### Work request
The listing below should be reproduced exactly, with the pictures omitted.

### Dataset

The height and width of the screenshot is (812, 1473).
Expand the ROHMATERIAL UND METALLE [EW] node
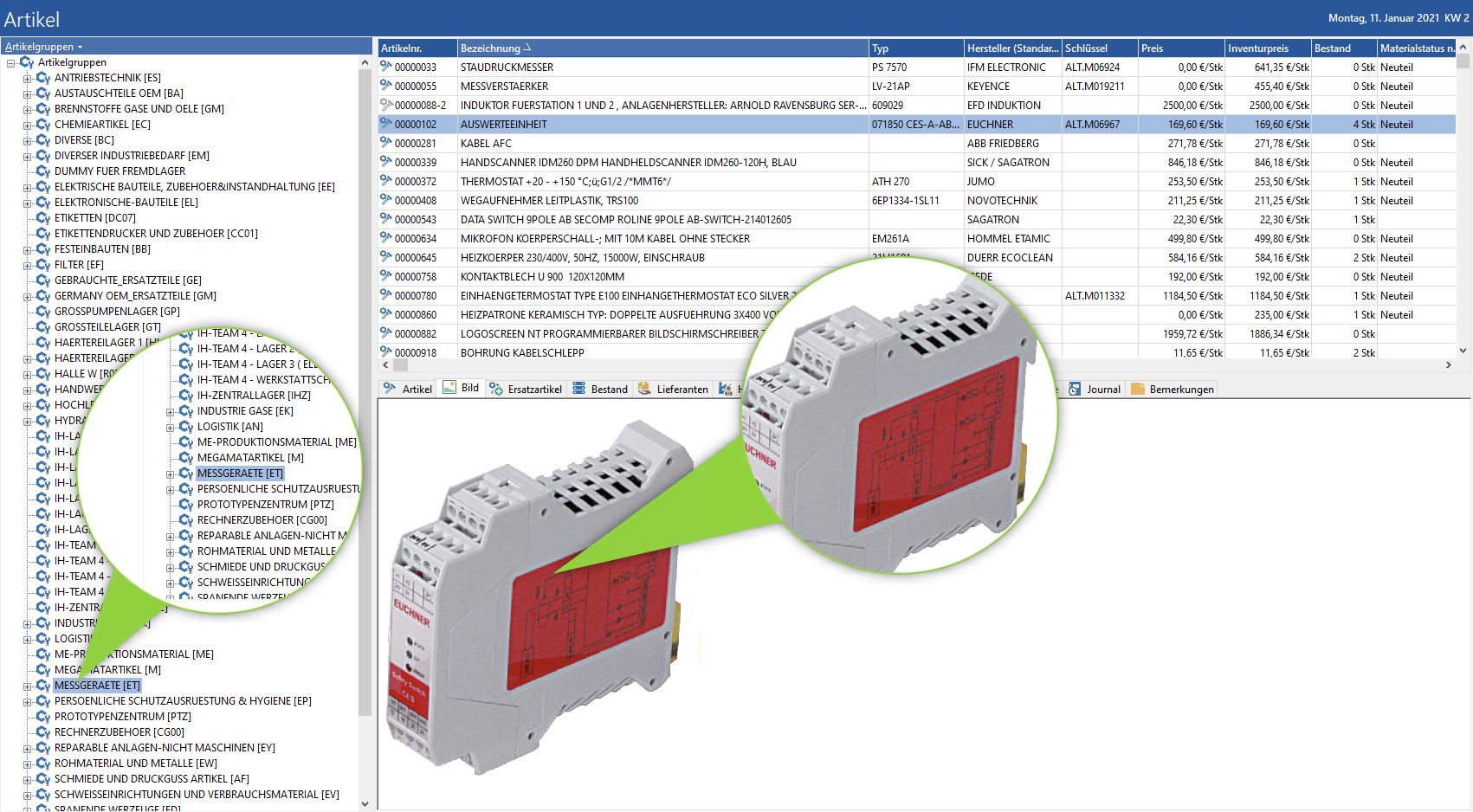click(x=27, y=764)
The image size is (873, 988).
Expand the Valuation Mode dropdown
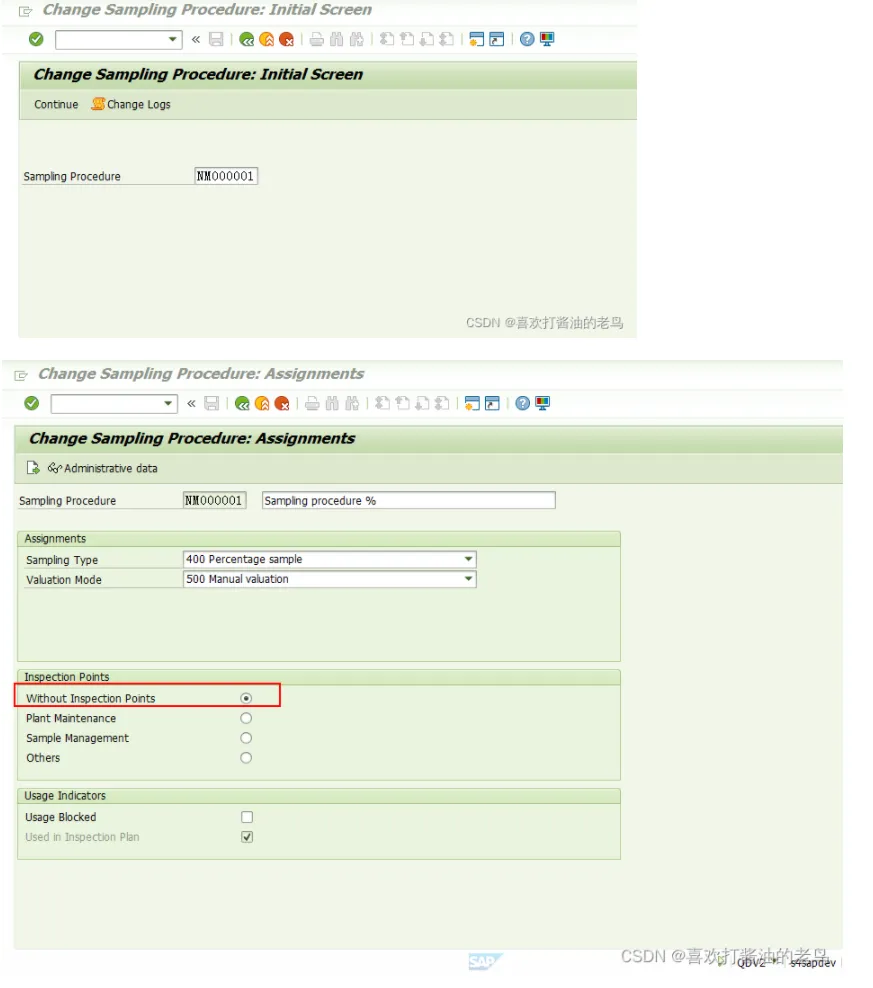[468, 579]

### Written response
The height and width of the screenshot is (812, 1473).
Expand the ROHMATERIAL UND METALLE [EW] node
click(x=27, y=764)
The image size is (873, 988).
Expand the Valuation Mode dropdown
[468, 579]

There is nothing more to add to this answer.